■ What the task asks
Please copy every line of the records below that holds the word "will".

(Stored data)
##########

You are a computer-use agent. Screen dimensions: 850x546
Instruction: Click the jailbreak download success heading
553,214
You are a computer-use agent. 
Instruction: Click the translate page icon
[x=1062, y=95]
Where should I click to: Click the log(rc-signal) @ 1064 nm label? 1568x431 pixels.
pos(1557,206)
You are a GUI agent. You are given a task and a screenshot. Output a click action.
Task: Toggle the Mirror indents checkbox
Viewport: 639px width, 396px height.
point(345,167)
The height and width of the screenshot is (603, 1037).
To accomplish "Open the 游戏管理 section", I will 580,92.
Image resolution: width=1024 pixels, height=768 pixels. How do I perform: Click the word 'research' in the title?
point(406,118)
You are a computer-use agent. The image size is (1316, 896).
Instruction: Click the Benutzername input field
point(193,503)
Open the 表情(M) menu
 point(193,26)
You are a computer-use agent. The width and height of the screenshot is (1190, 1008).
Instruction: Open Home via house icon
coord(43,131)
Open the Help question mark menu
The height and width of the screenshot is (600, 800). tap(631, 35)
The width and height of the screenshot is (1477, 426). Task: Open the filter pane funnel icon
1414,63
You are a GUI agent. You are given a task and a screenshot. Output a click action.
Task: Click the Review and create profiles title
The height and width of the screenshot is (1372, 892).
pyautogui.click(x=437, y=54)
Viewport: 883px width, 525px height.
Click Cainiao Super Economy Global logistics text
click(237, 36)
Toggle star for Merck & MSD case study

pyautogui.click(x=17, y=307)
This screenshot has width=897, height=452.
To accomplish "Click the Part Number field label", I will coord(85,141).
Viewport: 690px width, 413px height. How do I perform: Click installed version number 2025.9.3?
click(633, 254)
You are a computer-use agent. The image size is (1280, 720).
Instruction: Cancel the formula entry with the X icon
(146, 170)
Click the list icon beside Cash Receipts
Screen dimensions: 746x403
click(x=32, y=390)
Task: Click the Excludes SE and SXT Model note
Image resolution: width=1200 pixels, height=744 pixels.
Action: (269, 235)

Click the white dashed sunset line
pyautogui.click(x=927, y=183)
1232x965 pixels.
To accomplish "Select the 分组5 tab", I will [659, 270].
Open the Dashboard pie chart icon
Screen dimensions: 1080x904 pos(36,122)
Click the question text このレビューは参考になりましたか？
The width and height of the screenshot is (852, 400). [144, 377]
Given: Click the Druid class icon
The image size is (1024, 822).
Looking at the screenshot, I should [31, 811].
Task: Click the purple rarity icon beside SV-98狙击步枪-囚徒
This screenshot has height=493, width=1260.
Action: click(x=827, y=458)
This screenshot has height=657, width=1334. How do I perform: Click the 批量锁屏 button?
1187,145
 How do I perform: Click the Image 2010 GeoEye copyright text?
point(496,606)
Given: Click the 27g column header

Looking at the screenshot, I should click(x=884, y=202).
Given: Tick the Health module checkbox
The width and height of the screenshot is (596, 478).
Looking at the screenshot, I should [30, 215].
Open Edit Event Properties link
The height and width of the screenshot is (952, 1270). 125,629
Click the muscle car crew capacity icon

##########

■ Output below
To accomplish "Open the 游戏管理 section", I will 580,92.
To accomplish "Click the Part Number field label", I will coord(85,141).
To accomplish "Select the 分组5 tab", I will [659, 270].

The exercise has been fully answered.